Comment passer d'auteur à succès à songwriter dépressif ? Demandez à Joe South : il a tout d'abord été musicien de session à Nashville ("Blonde on blonde", de Bob Dylan, entre autres) et à Memphis aux fameux studios Muscle Shoals, où il a notamment joué pour Aretha Franklin – la guitare sur "Chain of fools", c'est lui. Il a ensuite connu des succès en tant que compositeur, avec par exemple rien moins que... "Hush" de Deep Purple.

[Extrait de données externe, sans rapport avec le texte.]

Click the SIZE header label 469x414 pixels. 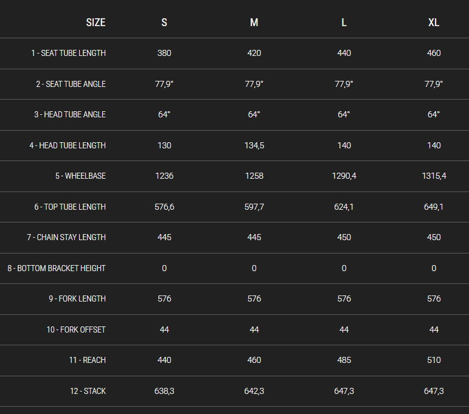[x=96, y=22]
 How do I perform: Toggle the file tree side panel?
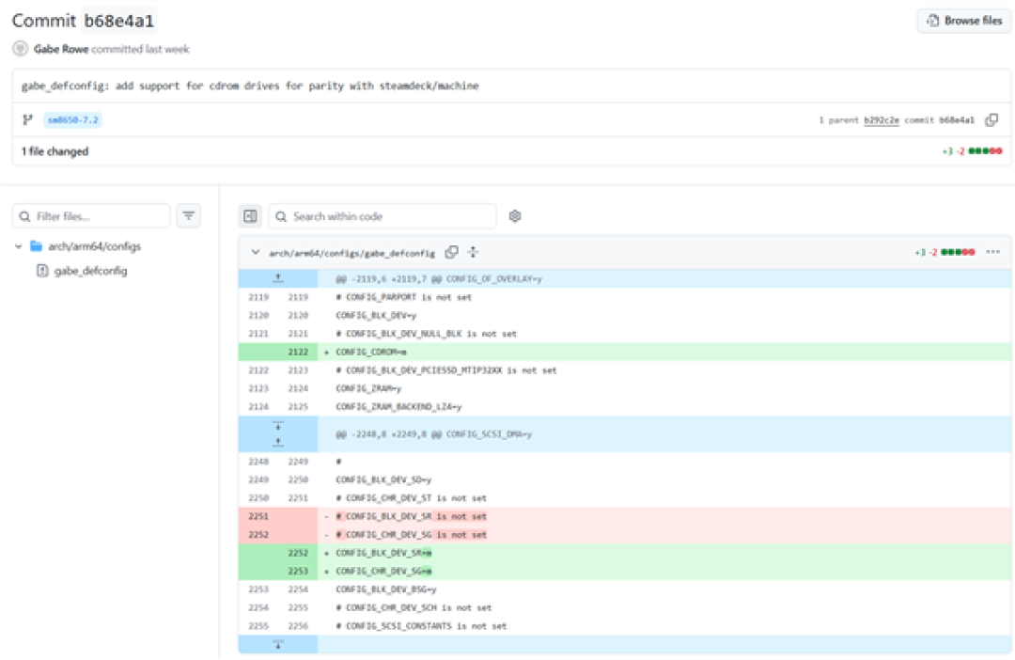[x=251, y=216]
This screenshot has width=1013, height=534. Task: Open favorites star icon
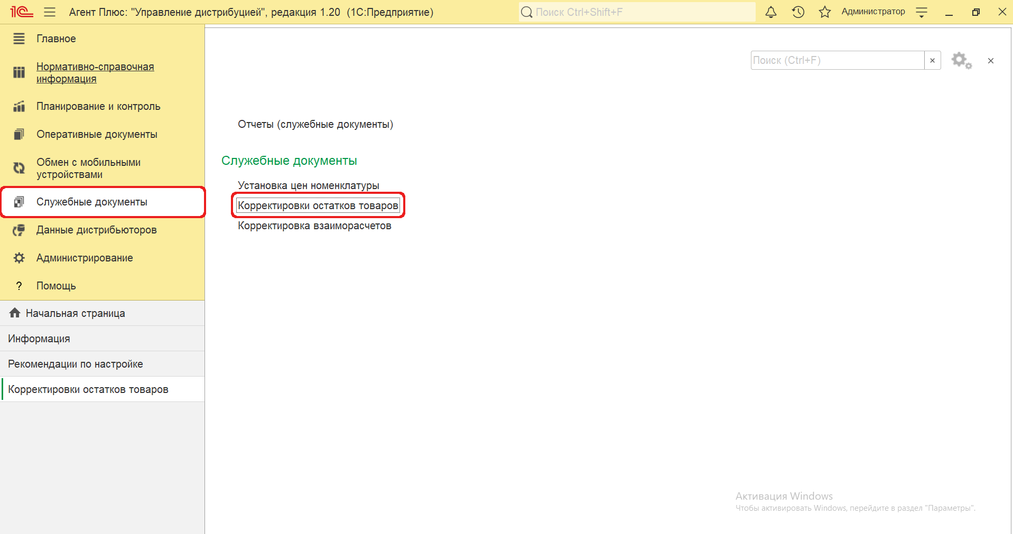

A la fin des années soixante, il tente de se lancer dans une carrière solo, et cela lui réussit encore puisqu'il décroche un tube avec en 1968 avec "Games people play". Malheureusement, Joe entame une longue dépression suite au suicide de son frère en 1971. Il enregistre néanmoins une poignée de disques avant un retrait définitif du circuit en 1976. Amateurs de chanteurs aux fêlures trop visibles, passez votre chemin : son mal-être est très codé, enfoui sous un melting-pot country / rock / soul qui touche à la variété. "So the seeds are growing" (1971) et "A look inside" (1972) sont unis par un style homogène, mais en définitive assez éclaté. South a la voix d'un Elvis Presley grassouillet ("So the seeds are growing"), et peut aussi par moments évoquer Van Morrison sur des titres plus lents ("Coming down all alone"). On pense même au Tim Buckley de la même période pour ce rythm'n blues un peu épais ("Misunderstanding"). Joe South ne lésine pas sur les enrobages d'époque : cuivres, wah-wah funk ("No fence around me"), riff - décalqué de "Drive my car" des Beatles - de guitare fuzz sur "I've got to be somebody" ; des sitars en pagaille qui se fritent avec des cordes et des choeurs sur le suranné "Revolution of love" sur lequel South croone des trucs un peu bêtassous ("listen to The One / forget what you've done"). "Lady moon walker" a le même parfum un peu lourd et daté. Joe South navigue constamment entre autodépréciation ("So the seeds are growing", "It hurts me so"), envies de gloire teintées de cynisme ("I've got to be somebody", "I'm a star"), romantisme collant ("United we stand") et pose d'outlaw sudiste ("No fence around me", le parlé-chanté de "Misfit").
Ces identités assez disparates se reflètent toutefois davantage dans les textes que dans la musique - très middle of the road -, et davantage sur "A look inside" que "So the seeds are growing", ce dernier étant composé en partie de reprises (Ray Charles...).